▶ _PROBLEM REQUIREMENTS_
The required result is every line of the records that includes "popup".

▶ _DATA TO EXAMINE_

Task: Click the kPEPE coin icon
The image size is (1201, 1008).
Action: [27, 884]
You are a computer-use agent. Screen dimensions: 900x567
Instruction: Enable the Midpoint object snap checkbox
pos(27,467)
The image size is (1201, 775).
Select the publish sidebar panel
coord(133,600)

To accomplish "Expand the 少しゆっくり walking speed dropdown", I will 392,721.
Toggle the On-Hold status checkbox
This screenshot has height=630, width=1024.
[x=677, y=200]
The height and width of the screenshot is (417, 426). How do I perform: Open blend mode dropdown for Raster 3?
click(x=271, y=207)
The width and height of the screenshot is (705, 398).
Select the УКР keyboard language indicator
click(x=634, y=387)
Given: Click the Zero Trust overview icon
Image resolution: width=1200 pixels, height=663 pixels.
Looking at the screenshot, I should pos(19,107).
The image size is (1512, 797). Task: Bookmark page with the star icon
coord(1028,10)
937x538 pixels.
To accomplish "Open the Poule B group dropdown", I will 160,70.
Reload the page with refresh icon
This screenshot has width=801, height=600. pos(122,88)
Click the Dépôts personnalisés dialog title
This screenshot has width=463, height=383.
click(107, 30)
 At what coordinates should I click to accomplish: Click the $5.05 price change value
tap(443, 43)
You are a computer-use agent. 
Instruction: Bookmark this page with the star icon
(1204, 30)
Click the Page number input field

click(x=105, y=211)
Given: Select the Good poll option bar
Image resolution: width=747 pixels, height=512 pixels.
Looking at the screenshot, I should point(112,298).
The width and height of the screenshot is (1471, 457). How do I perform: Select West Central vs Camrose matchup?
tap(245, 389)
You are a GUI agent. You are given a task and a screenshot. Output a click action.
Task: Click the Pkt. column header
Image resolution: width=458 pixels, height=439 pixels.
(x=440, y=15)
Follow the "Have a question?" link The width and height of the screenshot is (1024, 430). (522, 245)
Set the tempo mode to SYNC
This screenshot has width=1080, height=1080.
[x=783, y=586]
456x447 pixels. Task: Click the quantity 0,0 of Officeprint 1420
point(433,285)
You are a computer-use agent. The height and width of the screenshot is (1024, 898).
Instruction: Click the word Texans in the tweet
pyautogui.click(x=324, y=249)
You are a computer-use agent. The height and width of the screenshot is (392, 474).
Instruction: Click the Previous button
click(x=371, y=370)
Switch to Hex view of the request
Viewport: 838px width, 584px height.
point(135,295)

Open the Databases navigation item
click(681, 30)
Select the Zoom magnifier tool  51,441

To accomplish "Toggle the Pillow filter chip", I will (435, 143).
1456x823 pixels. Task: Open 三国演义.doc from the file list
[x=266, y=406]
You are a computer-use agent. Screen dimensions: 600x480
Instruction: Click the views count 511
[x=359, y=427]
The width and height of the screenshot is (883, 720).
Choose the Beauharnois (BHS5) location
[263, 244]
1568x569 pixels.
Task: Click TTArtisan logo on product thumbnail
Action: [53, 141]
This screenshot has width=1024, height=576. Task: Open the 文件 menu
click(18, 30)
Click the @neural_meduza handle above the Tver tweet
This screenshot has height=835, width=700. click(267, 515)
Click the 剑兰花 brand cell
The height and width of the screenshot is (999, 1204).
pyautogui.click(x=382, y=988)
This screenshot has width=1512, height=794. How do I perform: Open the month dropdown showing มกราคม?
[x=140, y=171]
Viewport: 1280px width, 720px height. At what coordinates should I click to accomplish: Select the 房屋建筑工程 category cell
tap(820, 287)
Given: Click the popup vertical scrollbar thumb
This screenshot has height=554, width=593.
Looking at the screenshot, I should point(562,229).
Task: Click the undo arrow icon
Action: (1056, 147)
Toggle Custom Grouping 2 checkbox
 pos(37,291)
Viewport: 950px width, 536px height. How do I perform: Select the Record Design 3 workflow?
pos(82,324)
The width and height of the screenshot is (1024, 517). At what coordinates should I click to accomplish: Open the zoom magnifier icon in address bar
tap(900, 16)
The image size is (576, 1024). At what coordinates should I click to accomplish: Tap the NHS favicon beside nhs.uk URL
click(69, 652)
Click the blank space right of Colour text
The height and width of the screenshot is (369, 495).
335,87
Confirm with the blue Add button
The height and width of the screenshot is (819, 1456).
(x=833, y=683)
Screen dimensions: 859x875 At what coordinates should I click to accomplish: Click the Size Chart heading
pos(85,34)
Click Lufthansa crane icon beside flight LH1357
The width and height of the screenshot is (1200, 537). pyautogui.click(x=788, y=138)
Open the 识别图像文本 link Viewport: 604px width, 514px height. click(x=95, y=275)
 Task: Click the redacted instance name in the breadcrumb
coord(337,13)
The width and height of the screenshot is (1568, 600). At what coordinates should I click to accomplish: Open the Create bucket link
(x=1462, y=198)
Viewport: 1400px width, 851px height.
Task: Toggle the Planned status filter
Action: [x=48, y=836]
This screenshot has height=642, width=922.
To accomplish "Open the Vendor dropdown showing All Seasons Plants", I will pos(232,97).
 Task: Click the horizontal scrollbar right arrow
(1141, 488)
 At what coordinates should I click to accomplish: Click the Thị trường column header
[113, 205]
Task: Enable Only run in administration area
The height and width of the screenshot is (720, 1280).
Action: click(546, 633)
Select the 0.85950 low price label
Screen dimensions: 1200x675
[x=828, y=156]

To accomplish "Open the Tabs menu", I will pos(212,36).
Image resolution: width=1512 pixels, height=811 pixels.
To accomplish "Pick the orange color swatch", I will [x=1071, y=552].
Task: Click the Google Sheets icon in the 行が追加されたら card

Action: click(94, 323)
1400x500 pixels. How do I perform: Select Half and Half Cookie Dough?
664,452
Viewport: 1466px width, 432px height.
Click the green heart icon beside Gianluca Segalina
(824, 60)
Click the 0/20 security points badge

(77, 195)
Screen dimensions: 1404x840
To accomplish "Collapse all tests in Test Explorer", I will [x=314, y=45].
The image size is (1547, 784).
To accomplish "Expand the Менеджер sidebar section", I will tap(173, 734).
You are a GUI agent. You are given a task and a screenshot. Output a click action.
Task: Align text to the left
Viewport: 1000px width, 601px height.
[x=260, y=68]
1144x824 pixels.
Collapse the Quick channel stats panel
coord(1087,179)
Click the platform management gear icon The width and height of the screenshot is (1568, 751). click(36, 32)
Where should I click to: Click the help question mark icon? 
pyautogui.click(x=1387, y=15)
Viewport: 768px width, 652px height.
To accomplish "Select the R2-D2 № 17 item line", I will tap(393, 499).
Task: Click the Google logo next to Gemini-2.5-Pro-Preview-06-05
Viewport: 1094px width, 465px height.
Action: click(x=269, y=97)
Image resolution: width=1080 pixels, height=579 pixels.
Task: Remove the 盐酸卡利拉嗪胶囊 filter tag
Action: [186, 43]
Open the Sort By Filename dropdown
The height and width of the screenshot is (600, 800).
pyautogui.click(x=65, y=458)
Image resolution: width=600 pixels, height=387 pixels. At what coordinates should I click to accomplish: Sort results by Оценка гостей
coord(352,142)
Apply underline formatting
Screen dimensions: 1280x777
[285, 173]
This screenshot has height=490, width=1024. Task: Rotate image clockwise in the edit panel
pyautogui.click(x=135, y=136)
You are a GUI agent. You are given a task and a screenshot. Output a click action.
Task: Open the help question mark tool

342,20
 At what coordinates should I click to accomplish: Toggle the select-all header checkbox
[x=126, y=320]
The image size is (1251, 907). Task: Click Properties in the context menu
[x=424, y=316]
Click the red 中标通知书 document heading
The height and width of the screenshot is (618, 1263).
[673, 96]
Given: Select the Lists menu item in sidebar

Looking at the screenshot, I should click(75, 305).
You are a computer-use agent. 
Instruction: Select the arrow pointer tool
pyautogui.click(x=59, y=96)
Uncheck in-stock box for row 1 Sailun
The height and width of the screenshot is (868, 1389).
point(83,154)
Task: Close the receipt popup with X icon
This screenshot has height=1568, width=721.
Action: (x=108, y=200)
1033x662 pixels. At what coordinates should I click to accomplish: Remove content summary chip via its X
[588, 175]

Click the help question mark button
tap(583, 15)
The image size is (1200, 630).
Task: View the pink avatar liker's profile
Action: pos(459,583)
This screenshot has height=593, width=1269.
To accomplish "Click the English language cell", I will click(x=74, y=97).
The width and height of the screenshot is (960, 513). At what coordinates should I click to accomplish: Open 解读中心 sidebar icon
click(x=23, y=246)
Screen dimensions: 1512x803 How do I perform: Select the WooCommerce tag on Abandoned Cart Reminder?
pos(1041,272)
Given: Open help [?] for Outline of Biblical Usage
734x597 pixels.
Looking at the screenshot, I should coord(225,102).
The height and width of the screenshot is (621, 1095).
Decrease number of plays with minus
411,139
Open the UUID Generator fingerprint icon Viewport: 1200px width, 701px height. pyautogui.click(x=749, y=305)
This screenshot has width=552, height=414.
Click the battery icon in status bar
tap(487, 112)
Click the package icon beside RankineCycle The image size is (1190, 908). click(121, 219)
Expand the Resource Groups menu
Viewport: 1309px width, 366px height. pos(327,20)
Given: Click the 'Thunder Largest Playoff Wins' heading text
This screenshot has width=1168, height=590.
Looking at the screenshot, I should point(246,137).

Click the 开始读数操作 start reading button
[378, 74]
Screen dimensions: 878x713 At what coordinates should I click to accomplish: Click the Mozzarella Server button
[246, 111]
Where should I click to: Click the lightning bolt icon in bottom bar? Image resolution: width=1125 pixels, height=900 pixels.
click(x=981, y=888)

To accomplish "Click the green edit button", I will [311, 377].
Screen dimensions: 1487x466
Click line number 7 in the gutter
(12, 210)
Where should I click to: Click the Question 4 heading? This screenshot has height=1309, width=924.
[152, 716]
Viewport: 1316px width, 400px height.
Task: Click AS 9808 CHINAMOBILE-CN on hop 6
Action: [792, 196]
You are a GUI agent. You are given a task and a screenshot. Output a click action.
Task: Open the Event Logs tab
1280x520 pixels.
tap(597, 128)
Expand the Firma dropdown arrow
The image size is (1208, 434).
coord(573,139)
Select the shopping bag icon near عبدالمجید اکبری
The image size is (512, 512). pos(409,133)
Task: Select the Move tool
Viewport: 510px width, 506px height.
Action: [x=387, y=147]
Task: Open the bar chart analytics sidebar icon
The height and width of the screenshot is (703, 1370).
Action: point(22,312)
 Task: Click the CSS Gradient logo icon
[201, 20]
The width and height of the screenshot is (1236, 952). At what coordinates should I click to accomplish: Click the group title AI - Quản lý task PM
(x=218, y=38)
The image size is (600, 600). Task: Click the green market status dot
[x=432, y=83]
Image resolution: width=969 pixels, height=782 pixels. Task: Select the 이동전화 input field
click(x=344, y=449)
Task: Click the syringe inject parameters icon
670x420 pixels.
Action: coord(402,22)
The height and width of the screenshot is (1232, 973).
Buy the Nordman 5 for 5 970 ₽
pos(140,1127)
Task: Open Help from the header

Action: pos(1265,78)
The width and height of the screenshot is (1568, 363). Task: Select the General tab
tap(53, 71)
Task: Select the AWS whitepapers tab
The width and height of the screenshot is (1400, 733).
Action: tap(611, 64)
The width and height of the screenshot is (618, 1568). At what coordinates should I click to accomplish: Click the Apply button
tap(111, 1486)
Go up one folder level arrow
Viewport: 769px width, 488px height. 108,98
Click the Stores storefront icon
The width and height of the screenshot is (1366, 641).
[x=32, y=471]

▶ _RESPONSE FOR THIS EXERCISE_
Given: Click the popup vertical scrollbar thumb
Task: Close the receipt popup with X icon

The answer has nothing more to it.